ValueError: weight is on the meta device, we need a `value` to put in on 0.
I get the following error while running the example code given in the model card without changing anything.
Traceback (most recent call last):
File "/data2/dinura/dinura/MultilingualLLM/Llava-Bench/eval-GLM-4-9B.py", line 176, in <module>
model = Blip2ForConditionalGeneration.from_pretrained("Gregor/mblip-bloomz-7b", device_map="auto")
^^^^^^^^^^^^^^^^^^^^^^^^^^^^^^^^^^^^^^^^^^^^^^^^^^^^^^^^^^^^^^^^^^^^^^^^^^^^^^^^^^^^^^^^^^
File "/home/fahad/anaconda3/envs/dinllm/lib/python3.11/site-packages/transformers/modeling_utils.py", line 4049, in from_pretrained
dispatch_model(model, **device_map_kwargs)

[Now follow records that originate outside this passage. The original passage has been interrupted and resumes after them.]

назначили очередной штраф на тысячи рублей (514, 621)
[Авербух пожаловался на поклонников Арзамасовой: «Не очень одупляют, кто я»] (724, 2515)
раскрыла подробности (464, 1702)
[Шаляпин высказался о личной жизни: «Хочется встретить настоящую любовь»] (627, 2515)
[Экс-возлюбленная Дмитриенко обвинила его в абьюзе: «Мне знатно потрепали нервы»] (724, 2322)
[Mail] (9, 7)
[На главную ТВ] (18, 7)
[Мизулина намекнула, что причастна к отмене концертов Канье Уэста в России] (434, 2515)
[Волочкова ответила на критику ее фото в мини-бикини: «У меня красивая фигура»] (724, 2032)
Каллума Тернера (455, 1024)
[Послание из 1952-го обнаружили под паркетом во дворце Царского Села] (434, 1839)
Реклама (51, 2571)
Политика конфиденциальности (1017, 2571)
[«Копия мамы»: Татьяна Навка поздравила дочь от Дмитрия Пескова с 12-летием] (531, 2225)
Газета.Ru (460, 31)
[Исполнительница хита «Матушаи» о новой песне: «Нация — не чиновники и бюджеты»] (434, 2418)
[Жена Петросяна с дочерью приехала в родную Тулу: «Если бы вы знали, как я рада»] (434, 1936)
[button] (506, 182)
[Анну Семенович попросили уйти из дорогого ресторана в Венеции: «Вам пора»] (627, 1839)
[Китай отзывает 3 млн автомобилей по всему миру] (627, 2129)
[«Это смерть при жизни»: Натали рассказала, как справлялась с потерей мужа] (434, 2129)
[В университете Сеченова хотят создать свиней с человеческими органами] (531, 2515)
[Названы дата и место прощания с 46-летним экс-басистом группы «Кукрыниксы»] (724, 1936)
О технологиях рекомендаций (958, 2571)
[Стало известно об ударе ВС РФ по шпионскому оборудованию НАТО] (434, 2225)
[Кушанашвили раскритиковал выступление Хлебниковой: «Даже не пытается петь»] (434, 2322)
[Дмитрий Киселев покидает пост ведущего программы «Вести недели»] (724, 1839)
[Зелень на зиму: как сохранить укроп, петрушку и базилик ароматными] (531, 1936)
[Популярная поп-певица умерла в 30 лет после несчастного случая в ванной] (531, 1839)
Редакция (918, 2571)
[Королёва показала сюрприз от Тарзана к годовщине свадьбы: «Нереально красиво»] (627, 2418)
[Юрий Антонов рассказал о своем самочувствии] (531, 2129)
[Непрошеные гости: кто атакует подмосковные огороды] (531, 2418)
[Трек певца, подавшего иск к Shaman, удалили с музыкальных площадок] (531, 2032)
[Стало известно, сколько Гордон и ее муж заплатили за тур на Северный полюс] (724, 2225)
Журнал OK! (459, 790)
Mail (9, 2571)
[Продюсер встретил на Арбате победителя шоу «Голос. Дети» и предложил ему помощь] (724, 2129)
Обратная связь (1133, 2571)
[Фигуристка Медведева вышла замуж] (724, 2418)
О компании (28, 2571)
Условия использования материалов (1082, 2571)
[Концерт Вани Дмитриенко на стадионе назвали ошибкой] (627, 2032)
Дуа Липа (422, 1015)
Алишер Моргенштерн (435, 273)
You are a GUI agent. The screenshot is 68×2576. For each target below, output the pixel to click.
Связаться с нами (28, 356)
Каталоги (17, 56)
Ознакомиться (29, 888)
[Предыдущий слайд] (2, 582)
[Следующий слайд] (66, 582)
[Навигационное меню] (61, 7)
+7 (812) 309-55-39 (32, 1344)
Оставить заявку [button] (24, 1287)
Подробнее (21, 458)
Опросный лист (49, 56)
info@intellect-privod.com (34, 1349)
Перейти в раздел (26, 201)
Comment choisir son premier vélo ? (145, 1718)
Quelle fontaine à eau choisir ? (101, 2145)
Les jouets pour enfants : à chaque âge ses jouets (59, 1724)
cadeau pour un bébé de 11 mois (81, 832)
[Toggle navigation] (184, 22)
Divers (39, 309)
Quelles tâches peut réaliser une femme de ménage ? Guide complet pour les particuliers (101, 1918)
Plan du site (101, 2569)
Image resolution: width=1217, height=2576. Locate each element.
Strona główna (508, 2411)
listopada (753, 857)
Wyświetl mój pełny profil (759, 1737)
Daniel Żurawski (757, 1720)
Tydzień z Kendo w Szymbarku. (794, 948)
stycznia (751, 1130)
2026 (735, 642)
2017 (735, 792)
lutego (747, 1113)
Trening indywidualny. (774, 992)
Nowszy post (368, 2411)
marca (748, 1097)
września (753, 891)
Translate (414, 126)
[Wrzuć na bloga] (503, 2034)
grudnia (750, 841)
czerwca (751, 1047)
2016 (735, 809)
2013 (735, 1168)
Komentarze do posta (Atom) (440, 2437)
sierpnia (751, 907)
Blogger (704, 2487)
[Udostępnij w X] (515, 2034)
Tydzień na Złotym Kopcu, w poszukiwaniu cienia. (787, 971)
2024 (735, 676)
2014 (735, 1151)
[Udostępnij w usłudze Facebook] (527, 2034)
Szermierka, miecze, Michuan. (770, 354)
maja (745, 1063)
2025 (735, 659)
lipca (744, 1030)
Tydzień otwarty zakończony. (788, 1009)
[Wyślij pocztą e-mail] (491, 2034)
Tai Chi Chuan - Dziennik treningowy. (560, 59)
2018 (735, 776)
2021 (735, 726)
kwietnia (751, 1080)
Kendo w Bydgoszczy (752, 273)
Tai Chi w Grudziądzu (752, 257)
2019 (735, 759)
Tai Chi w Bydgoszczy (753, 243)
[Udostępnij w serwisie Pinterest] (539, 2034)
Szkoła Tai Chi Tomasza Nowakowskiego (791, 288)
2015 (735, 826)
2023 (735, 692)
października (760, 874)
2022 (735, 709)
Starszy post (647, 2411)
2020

File "/home/fahad/anaconda3/envs/dinllm/lib/python3.11/site-packages/accelerate/big_modeling.py", line 419, in dispatch_model
attach_align_device_hook_on_blocks(
File "/home/fahad/anaconda3/envs/dinllm/lib/python3.11/site-packages/accelerate/hooks.py", line 648, in attach_align_device_hook_on_blocks
attach_align_device_hook_on_blocks(
File "/home/fahad/anaconda3/envs/dinllm/lib/python3.11/site-packages/accelerate/hooks.py", line 648, in attach_align_device_hook_on_blocks
attach_align_device_hook_on_blocks(
File "/home/fahad/anaconda3/envs/dinllm/lib/python3.11/site-packages/accelerate/hooks.py", line 648, in attach_align_device_hook_on_blocks
attach_align_device_hook_on_blocks(
File "/home/fahad/anaconda3/envs/dinllm/lib/python3.11/site-packages/accelerate/hooks.py", line 608, in attach_align_device_hook_on_blocks
add_hook_to_module(module, hook)
File "/home/fahad/anaconda3/envs/dinllm/lib/python3.11/site-packages/accelerate/hooks.py", line 157, in add_hook_to_module
module = hook.init_hook(module)
^^^^^^^^^^^^^^^^^^^^^^
File "/home/fahad/anaconda3/envs/dinllm/lib/python3.11/site-packages/accelerate/hooks.py", line 275, in init_hook
set_module_tensor_to_device(module, name, self.execution_device, tied_params_map=self.tied_params_map)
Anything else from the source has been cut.